• _TASK DESCRIPTION_: Render every line of the items below as a Markdown table with two columns, Row and Line, omitting blank lines.

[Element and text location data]
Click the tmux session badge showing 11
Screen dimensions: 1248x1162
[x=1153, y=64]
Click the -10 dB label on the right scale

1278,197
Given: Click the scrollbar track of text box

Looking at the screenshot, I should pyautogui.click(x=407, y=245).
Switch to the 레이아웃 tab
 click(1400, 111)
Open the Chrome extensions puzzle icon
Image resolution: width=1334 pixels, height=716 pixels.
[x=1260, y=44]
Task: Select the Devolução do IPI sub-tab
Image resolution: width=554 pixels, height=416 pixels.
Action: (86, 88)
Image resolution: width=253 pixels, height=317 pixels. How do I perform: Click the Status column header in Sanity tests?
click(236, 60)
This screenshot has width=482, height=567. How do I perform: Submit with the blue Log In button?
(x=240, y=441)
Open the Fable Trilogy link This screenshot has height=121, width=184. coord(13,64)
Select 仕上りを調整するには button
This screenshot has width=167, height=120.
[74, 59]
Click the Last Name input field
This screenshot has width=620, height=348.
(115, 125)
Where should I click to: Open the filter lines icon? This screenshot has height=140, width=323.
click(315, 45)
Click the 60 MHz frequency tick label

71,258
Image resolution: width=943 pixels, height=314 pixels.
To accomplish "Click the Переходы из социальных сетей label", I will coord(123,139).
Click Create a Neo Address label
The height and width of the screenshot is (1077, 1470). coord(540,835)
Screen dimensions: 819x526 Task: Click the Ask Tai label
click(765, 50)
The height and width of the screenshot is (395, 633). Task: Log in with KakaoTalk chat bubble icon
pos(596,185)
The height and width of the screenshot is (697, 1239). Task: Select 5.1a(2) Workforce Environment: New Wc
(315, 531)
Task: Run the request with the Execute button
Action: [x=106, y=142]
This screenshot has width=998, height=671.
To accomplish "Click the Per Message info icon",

• _RESPONSE FOR THIS EXERCISE_:
| Row | Line |
|---|---|
| 1 | Click the tmux session badge showing 11 |
| 2 | Screen dimensions: 1248x1162 |
| 3 | [x=1153, y=64] |
| 4 | Click the -10 dB label on the right scale |
| 5 | 1278,197 |
| 6 | Given: Click the scrollbar track of text box |
| 7 | Looking at the screenshot, I should pyautogui.click(x=407, y=245). |
| 8 | Switch to the 레이아웃 tab |
| 9 |  click(1400, 111) |
| 10 | Open the Chrome extensions puzzle icon |
| 11 | Image resolution: width=1334 pixels, height=716 pixels. |
| 12 | [x=1260, y=44] |
| 13 | Task: Select the Devolução do IPI sub-tab |
| 14 | Image resolution: width=554 pixels, height=416 pixels. |
| 15 | Action: (86, 88) |
| 16 | Image resolution: width=253 pixels, height=317 pixels. How do I perform: Click the Status column header in Sanity tests? |
| 17 | click(236, 60) |
| 18 | This screenshot has width=482, height=567. How do I perform: Submit with the blue Log In button? |
| 19 | (x=240, y=441) |
| 20 | Open the Fable Trilogy link This screenshot has height=121, width=184. coord(13,64) |
| 21 | Select 仕上りを調整するには button |
| 22 | This screenshot has width=167, height=120. |
| 23 | [74, 59] |
| 24 | Click the Last Name input field |
| 25 | This screenshot has width=620, height=348. |
| 26 | (115, 125) |
| 27 | Where should I click to: Open the filter lines icon? This screenshot has height=140, width=323. |
| 28 | click(315, 45) |
| 29 | Click the 60 MHz frequency tick label |
| 30 | 71,258 |
| 31 | Image resolution: width=943 pixels, height=314 pixels. |
| 32 | To accomplish "Click the Переходы из социальных сетей label", I will coord(123,139). |
| 33 | Click Create a Neo Address label |
| 34 | The height and width of the screenshot is (1077, 1470). coord(540,835) |
| 35 | Screen dimensions: 819x526 Task: Click the Ask Tai label |
| 36 | click(765, 50) |
| 37 | The height and width of the screenshot is (395, 633). Task: Log in with KakaoTalk chat bubble icon |
| 38 | pos(596,185) |
| 39 | The height and width of the screenshot is (697, 1239). Task: Select 5.1a(2) Workforce Environment: New Wc |
| 40 | (315, 531) |
| 41 | Task: Run the request with the Execute button |
| 42 | Action: [x=106, y=142] |
| 43 | This screenshot has width=998, height=671. |
| 44 | To accomplish "Click the Per Message info icon", |